4.1.2 Estimation of MHQ
So far, the error in the MHQ between MDF and IPF has been shown to be influenced by both catchment area and gauge elevation. Both of these predictors may be helpful in correcting MDF for better agreement with the IPF data. Moreover, there seems to be a significant linear dependence between the peak ratios MDF / IPF, the $p/V$ ratio, and the logarithm of the catchment size. We first test the suitability of various predictors for predicting MHQ from IPF by fitting the $p/V$ models to the individual events of MDF ($p/V$events), to the MDF maximum series ($p/V$AMS), or, lastly, directly to the MDF mean maximum flow ($p/V$MHQ). Various model combinations with the available predictors (catchment area, elevation, and $p/V$ ratio) are tested using the calibration data set, and their respective coefficients of determination are shown in Table 2. The selected models are marked in bold in Table 2, and their respective fullmodel formulas are given in Table 3. For most models, the majority of variances in the IPF–MDF relationship are explained by the $p/V$ ratio and the catchment area. For winter, including gauge elevation appeared to improve the model slightly.
The models show a similar performance for the annual and summer peak ratios in both the correction of individual events ($p/V$events) and the mean maximum flow ($p/V$MHQ). For winter, the model performance seems to differ, especially when correcting the individual events ($p/V$events). It appears that the models using the $p/V$ have more difficulty estimating the winter peak ratio. This could be due to improper event separation, which will be discussed in more detail below and which leads to unrealistic $p/V$ ratios. The fact that elevation is a significant predictor in the MHQ model ($p/V$MHQ) may also suggest that the peak ratios in winter are more heterogeneous.

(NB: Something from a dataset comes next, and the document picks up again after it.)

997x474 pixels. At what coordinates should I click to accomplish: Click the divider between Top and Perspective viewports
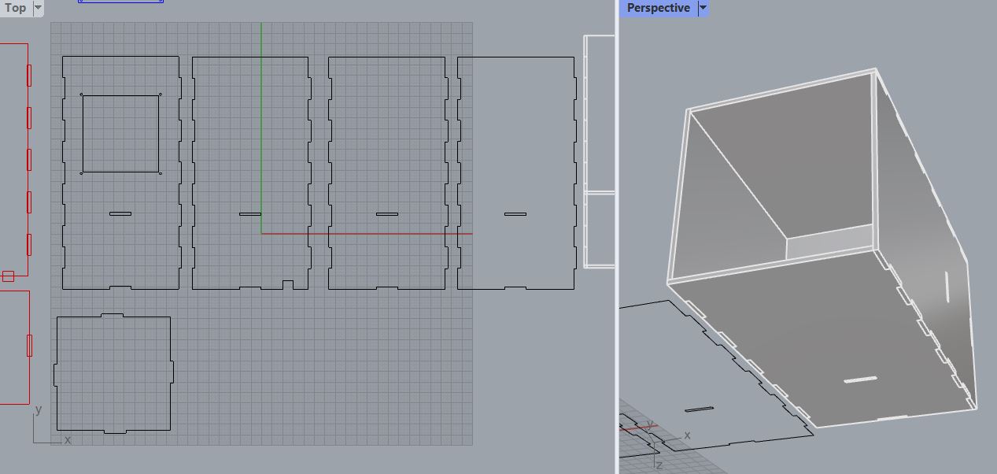tap(616, 236)
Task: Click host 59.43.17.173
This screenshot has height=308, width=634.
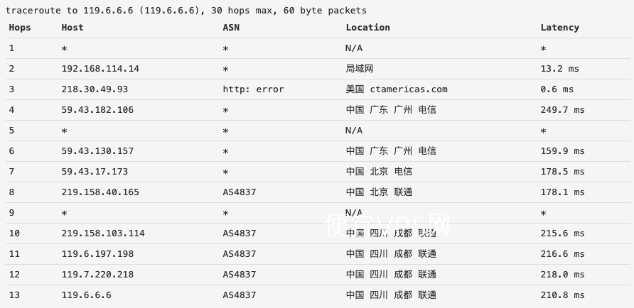Action: [x=95, y=172]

Figure 5 shows the change in mean absolute error in the annual MHQ after correction with the different methods in relation to catchment size and elevation: positive values indicate that the error has increased after correction, while negative values indicate that the error has decreased after correction. The slope method (Fig. 5a) applied to the individual events (slopeevents) yields a rather constant reduction in the error independent of catchment size. However, there are several outliers produced by this method, which can be attributed to improper separation of smaller events. Applying the slope method only to the annual maximum MDF events (slopeAMS), as done in Fig. 5b, shows a much smoother and more constant error reduction. The corrections using the $p/V$ models proposed here (Fig. 5c–e) yield a much larger improvement for the smaller catchments (where the original MDF error was generally larger than in the bigger catchments). Nevertheless, these corrections simultaneously lead to an increase in the error in several cases. This deterioration appears to affect the sites that were highlighted before in Sect. 4.1.1, i.e. those with the lowest elevations in the data set where the original MDF error was quite low.

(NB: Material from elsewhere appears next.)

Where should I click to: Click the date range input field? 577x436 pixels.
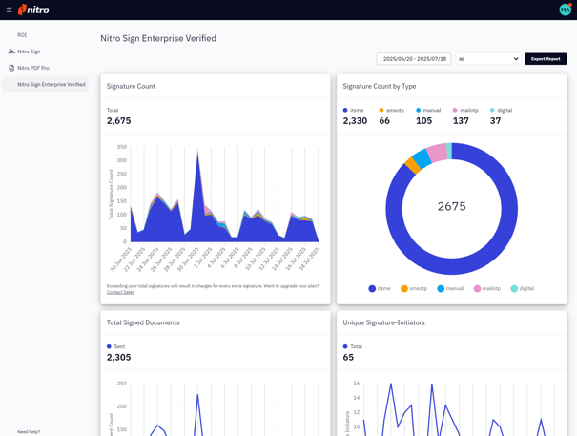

The differences between correcting the individual events ($p/V$events) and the annual maxima ($p/V$AMS) (as illustrated in Fig. 5c and d, respectively) by means of the $p/V$ models appear rather small. This suggests that even though the annual maximum from the MDF in many cases does not occur at the same time as the annual maximum from the IPF, the method still yields an appropriate estimate of the true IPF. On the other hand, directly correcting the MHQ ($p/V$MHQ in Fig. 5e) results in a slightly lower error reduction for the smaller catchments but also appears to produce fewer outliers and is thus considered more robust.

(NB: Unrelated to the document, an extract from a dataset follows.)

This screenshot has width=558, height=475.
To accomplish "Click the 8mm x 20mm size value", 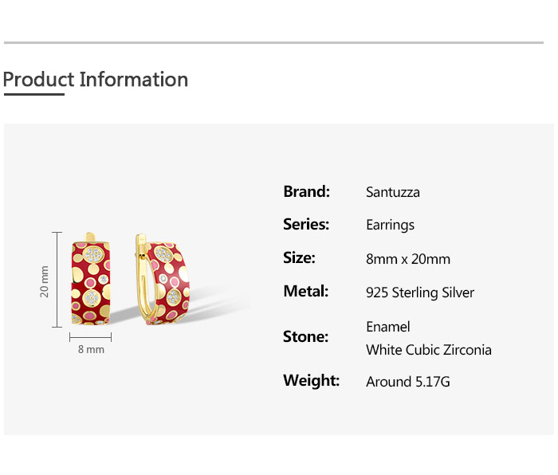I will coord(408,259).
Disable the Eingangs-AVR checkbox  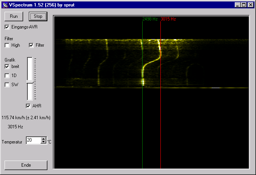[7, 27]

It should be noted that working with large data sets and automatic event separation without manual postcorrection leads to problems that could potentially be avoided when considering individual time series more carefully. Several events are identified as too long or too short (or not at all), so their volumes are overstated or understated, respectively. This results in false $p/V$ ratios and in some cases severe overestimation or underestimation of the peaks. The weight of such events is assumed to be significantly lower when correcting flood statistics based on average $p/V$ ratios. In addition, the overall performance can only be assessed for events that contain the monthly instantaneous maximum flow, i.e. primarily larger events. How the event correction performs for minor events cannot be analysed here.
Figure 6 summarizes the overall model performances to estimate the IPF MHQ at all the validation sites and compares the individual methods to the error using MDF directly. It is obvious that all the methods give significantly better IPF estimates than the MDF alone. The slope correction methods (both slopeevents and slopeAMS) have quite a large bias (median error around −10 %), which is, as seen above, not only disadvantageous. Still, the overall error is smaller for the $p/V$ models ($p/V$events, $p/V$AMS, and $p/V$MHQ), where the median error is 0 %–2 %, with fewer positive outliers produced by the $p/V$MHQ approach.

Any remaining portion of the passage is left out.